Algunos medios de comunicación compararon a estos héroes con los pilotos kamikazes que, durante la Segunda Guerra Mundial, se inmolaban con su avión para hundir a los barcos aliados. Yo creo que la comparación es injusta. Los ingenieros de Fukushima no eran guerreros, no querían morir matando. ¡No creo que quisieran morir! Serían padres de familia, esposos, hijos, hermanos. Tendrían seres queridos de los que se despedirían con dolor, como dijeron adiós a sus planes de futuro y sus sueños. Entraron en la central ignorando si podrían solucionar la fuga radiactiva; su única certeza era que el intento sería lo último que harían en la vida.

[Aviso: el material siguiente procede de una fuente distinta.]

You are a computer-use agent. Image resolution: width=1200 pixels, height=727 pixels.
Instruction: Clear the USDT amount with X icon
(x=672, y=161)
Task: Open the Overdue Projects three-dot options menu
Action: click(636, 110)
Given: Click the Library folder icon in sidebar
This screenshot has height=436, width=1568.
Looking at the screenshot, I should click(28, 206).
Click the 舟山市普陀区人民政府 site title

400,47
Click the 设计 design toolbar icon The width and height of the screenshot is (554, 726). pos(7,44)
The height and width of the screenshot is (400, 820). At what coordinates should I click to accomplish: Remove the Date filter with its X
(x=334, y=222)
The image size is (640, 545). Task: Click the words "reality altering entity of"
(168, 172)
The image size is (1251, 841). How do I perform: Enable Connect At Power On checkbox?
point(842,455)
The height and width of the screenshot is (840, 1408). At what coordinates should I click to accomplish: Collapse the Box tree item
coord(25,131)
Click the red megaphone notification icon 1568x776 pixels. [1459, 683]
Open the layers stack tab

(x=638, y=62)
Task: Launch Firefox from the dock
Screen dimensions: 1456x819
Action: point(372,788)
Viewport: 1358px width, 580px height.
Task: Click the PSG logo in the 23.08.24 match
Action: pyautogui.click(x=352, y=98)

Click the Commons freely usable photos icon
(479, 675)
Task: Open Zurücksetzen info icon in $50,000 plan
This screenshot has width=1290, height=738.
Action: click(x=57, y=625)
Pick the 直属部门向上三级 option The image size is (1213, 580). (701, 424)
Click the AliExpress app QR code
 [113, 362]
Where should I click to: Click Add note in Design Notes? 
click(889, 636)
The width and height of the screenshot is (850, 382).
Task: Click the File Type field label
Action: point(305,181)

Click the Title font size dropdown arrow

Los ingenieros de Fukushima nos han hecho a todos una declaración solemne de amor. ¿O es que no es amor ese heroísmo? No hay mayor amor que el de quien da la vida por sus amigos, por sus paisanos, por los hijos de su gente y por los hijos de sus hijos.
Hay mucho amor en el mundo, hay muchos héroes. Ellos son los que hacen avanzar la historia, aunque los libros se detengan más en contarnos las guerras, y los telediarios estén siempre fascinados por los tiranos y los ladrones.
Espero que quede en la memoria de toda la humanidad el heroísmo de los ingenieros de Fukushima. Desde el fondo de mi corazón doy las gracias por el sacrificio de estos hombres santos, por la gran lección, por la luz brillante de esperanza que supieron encender para todos los seres humanos de este planeta doliente.